Receptor-mediated transcytosis, or RMT, across the BBB is a potential pathway for drug delivery to the brain, particularly for biologic drugs such as recombinant proteins. The non-transportable drug, or therapeutic protein, is genetically fused to a transporter protein. The transporter protein may be an endogenous peptide, or peptidomimetic monoclonal antibody, which undergoes RMT across the BBB via transport on brain endothelial receptors such as the insulin receptor or transferrin receptor. The transporter protein acts as a molecular Trojan horse to ferry into brain the therapeutic protein that is genetically fused to the receptor-specific Trojan horse protein.

Monoclonal antibody Trojan horses that target the BBB insulin or transferrin receptor have been in drug development for over 10 years at ArmaGen, Inc., a biotechnology company in Los Angeles. ArmaGen has developed genetically engineered antibodies against both the insulin and transferrin receptors, and has fused to these antibodies different therapeutic proteins, including lysosomal enzymes, therapeutic antibodies, decoy receptors, and neurotrophins. These therapeutic proteins alone do not cross the BBB, but following genetic fusion to the Trojan horse antibody, the therapeutic protein penetrates the BBB at a rate comparable to small molecules. In 2015, ArmaGen will be the first to enter human clinical trials with the BBB Trojan horse fusion proteins that delivery protein drugs to the brain via the transcytosis pathway. The human diseases initially targeted by ArmaGen are lysosomal storage diseases that adversely affect the brain.
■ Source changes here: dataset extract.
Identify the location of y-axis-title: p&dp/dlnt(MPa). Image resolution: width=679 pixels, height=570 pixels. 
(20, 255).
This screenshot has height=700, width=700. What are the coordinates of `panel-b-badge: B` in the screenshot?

Inherited diseases create a condition where a specific lysosomal enzyme is not produced, leading to serious brain conditions including mental retardation, behavioral problems, and then dementia. Although the missing enzyme can be manufactured by drug companies, the enzyme drug alone does not treat the brain, because the enzyme alone does not cross the BBB. ArmaGen has re-engineered the missing lysosomal enzyme as a Trojan horse-enzyme fusion protein that crosses the BBB. The first clinical trials of the new Trojan horse fusion protein technology will treat the brain in lysosomal storage disorders, including Mucopolysaccharidosis (MPS) Type I, also called Hurlers syndrome, and MPS Type II, also called Hunter syndrome.
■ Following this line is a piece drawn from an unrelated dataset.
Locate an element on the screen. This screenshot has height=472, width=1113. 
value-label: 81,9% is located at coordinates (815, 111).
Researchers at Genentech proposed the creation of a bispecific antibody that could bind the BBB membrane, induce receptor-mediated transcytosis, and release itself on the other side into the brain and CNS. They utilized a mouse bispecific antibody with two active sites performing different functions. One arm had a low-affinity anti-transferrin receptor binding site that induces transcytosis. A high-affinity binding site would result in the antibody not being able to release from the BBB membrane after transcytosis. This way the amount of transported antibody is based on the concentration of antibody on either side of the barrier. The other arm had the previously developed high-affinity anti-BACE1 binding site that would inhibit BACE1 function and prevent amyloid plaque formation. Genentech was able to demonstrate in mouse models that the new bispecific antibody was able to reach therapeutic levels in the brain. Genentech’s method of disguising and transporting the therapeutic antibody by attaching it to a receptor-mediated transcytosis activator has been referred to as the "Trojan Horse" method.